What you need to do
Search the entries below for "profile" and copy each matching line.

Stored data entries
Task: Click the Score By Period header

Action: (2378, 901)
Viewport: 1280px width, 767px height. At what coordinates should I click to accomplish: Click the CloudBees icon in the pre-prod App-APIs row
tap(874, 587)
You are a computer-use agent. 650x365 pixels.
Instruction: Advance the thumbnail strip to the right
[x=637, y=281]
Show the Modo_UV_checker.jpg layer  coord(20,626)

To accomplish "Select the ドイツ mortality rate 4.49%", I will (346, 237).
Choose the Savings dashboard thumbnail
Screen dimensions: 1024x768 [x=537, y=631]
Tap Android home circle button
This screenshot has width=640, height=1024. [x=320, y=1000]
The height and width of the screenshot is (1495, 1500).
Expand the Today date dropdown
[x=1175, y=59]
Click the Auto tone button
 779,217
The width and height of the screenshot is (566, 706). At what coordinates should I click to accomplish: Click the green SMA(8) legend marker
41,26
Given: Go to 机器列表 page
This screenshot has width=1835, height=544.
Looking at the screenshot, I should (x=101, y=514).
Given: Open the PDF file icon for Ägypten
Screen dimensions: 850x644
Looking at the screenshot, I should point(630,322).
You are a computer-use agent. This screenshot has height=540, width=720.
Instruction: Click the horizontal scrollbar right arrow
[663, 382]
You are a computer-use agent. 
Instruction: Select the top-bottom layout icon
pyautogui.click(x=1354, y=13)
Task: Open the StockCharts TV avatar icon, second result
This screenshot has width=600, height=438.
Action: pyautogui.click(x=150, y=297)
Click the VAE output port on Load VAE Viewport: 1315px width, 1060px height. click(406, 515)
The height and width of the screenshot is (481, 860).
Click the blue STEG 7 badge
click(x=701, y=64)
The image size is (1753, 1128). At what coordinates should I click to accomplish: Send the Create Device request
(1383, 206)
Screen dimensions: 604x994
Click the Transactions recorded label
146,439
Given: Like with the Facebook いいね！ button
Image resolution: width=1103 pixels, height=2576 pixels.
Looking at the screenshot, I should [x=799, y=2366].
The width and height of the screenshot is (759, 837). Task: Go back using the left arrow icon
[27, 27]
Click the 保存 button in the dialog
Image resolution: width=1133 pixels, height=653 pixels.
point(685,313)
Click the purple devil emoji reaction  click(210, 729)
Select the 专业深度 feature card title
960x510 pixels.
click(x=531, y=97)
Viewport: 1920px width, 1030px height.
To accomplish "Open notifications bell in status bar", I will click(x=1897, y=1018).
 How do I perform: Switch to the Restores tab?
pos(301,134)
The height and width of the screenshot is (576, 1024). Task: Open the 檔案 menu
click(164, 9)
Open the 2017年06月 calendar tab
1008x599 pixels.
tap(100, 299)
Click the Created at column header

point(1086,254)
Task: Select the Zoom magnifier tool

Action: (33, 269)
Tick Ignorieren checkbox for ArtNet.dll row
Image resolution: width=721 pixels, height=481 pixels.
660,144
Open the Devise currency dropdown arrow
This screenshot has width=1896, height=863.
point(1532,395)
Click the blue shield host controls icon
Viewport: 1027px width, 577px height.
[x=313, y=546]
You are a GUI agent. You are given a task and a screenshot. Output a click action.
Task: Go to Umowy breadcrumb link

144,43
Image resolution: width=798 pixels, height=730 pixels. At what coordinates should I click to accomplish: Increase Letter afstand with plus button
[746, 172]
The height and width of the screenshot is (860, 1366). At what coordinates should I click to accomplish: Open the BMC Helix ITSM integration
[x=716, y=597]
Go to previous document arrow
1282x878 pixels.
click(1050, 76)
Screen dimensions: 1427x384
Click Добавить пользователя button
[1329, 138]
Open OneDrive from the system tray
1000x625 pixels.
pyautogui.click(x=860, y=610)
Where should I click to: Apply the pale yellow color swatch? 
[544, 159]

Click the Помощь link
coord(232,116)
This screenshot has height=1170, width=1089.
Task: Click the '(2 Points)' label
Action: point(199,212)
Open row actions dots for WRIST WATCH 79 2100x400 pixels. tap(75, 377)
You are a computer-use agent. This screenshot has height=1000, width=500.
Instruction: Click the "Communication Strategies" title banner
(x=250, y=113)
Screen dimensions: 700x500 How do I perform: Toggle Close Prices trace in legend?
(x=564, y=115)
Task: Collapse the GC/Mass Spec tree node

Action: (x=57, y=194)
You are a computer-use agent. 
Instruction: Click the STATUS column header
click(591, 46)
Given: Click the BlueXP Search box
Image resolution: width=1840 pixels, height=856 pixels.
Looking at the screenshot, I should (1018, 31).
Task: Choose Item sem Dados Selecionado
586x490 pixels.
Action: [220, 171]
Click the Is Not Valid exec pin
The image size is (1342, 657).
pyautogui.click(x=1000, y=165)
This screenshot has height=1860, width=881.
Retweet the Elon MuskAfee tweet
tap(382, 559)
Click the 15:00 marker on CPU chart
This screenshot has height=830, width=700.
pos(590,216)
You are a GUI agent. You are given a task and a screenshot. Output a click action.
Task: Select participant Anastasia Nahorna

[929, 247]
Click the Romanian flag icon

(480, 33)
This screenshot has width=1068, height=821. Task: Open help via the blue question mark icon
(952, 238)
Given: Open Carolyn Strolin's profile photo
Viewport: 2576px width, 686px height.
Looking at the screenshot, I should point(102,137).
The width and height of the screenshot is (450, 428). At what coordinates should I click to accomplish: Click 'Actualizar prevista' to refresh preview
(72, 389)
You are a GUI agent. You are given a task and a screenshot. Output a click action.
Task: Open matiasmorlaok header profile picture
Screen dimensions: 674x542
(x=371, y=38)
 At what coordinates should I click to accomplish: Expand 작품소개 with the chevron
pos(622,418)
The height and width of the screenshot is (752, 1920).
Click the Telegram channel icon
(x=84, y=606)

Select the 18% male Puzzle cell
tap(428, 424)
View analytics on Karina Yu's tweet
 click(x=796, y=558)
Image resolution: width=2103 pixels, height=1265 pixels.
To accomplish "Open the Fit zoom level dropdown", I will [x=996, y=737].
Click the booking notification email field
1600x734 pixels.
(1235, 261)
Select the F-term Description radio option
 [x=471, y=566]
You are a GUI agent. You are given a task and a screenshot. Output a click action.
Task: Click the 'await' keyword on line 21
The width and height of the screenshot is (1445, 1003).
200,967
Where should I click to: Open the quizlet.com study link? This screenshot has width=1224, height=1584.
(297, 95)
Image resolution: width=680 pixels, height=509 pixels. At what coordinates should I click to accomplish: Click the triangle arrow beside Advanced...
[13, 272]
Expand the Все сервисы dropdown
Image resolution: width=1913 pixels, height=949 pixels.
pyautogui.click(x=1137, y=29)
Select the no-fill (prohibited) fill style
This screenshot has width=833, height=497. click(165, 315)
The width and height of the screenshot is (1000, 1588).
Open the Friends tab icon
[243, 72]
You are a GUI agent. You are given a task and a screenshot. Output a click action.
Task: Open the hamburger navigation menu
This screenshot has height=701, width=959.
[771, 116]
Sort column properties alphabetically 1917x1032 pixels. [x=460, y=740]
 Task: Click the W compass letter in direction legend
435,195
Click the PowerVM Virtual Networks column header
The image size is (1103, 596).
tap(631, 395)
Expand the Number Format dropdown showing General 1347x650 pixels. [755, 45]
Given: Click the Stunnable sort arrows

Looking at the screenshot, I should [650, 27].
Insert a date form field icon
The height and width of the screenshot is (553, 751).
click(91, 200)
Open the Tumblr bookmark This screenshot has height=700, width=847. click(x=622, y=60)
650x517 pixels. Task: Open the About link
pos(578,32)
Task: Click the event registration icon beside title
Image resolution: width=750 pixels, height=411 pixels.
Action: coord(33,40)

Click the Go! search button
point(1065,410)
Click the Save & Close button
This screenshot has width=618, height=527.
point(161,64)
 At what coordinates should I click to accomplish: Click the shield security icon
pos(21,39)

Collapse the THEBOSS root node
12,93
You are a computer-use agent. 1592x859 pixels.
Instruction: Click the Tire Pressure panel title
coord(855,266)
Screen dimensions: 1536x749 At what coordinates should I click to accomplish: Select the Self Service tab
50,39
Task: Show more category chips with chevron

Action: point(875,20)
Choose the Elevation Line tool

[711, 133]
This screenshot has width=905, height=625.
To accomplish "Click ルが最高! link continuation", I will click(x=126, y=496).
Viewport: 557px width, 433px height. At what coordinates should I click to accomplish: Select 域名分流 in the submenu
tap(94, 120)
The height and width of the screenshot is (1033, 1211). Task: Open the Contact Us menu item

Solved problem
Given: Open Carolyn Strolin's profile photo
Task: Open matiasmorlaok header profile picture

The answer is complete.